Selected extract »
- - - - -

Nightengale's Notebook: Can MLB's most disappointing teams turn things around?

PHOENIX — Why is Aaron Boone still managing the last-place Yankees? 

Hasn’t Rob Thomson’s expiration date come in Philadelphia? 

Isn’t it time to fire rookie manager Pedro Grifol and bring back Ozzie Guillen in Chicago? 

Is Mike Shildt still available to come back to St. Louis and replace Oli Marmol? 

Yep, this is the world we live in these days. We have absolutely zero patience.

Follow every MLB game: Latest MLB scores, stats, schedules and standings.

And whatever you do, you better perform to our standards. If not, we want you immediately fired. 

It doesn’t matter that the baseball season is barely a month old, the first day of summer is a month away, the trade deadline is 10 weeks away and there are five months left in the season. 

We’re ready for heads to roll.

- - - - -

Data to examine »
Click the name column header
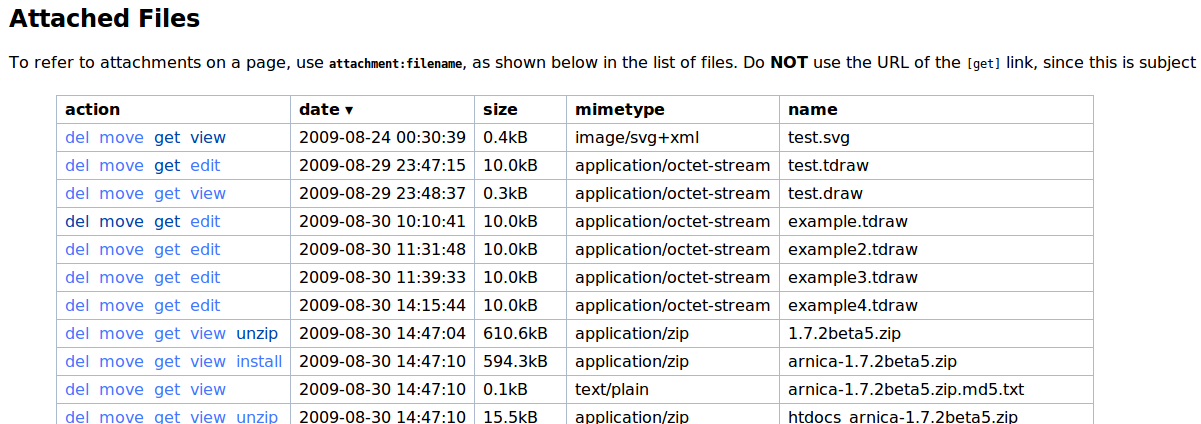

- - - - -

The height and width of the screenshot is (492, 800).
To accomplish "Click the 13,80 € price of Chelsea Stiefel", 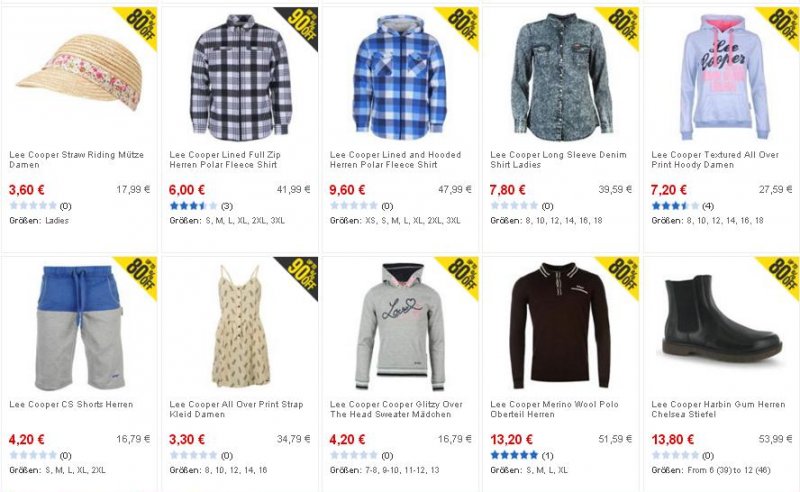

- - - - -

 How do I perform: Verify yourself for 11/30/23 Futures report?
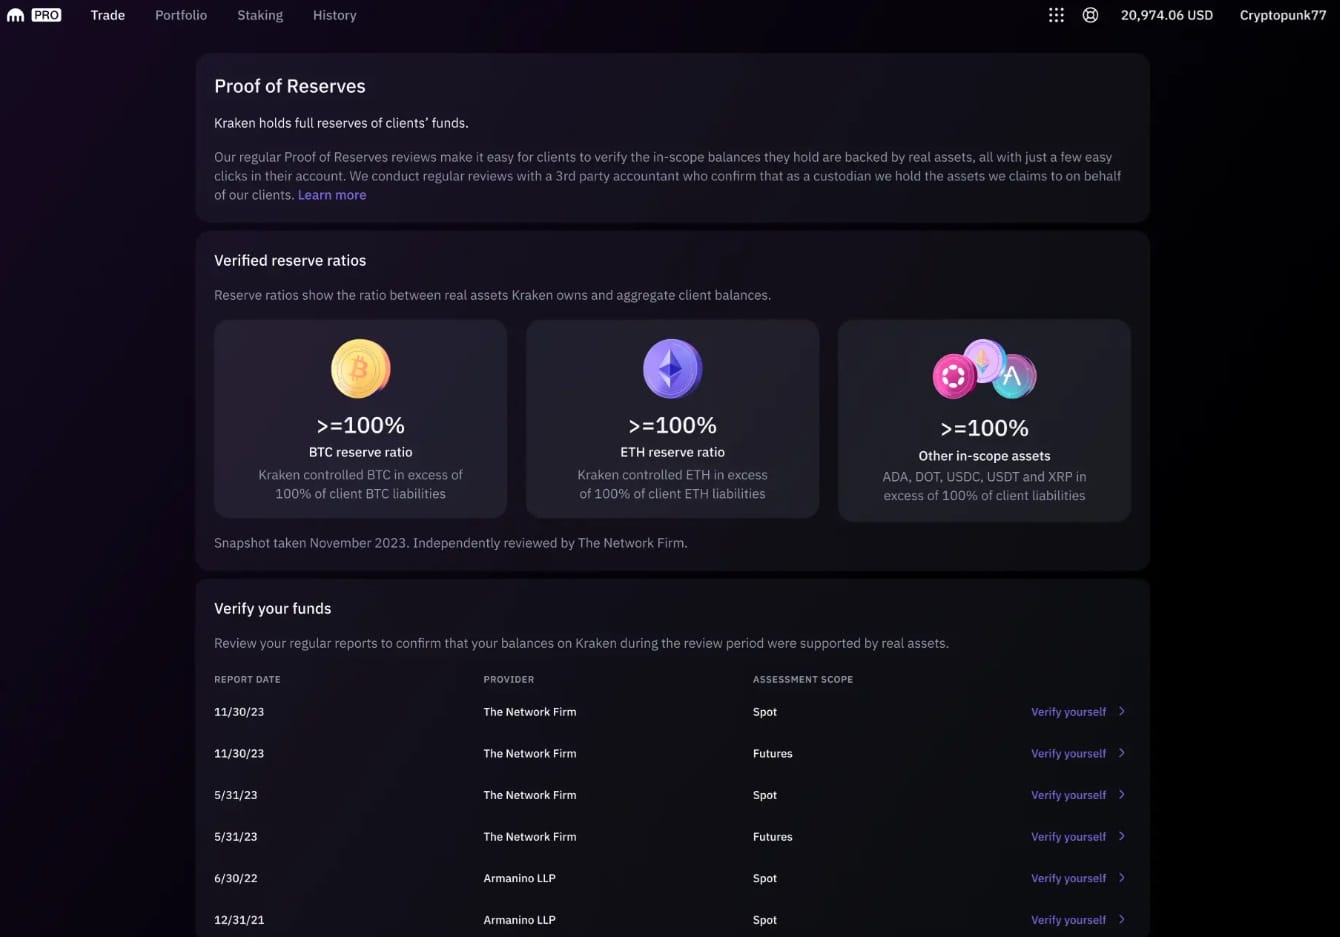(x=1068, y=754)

- - - - -

What needs to be done » Retype the MLB column above word for word, between "Isn’t it time" and "schedules and standings.", inclusive.

Answer to the exercise »
Isn’t it time to fire rookie manager Pedro Grifol and bring back Ozzie Guillen in Chicago? 

Is Mike Shildt still available to come back to St. Louis and replace Oli Marmol? 

Yep, this is the world we live in these days. We have absolutely zero patience.

Follow every MLB game: Latest MLB scores, stats, schedules and standings.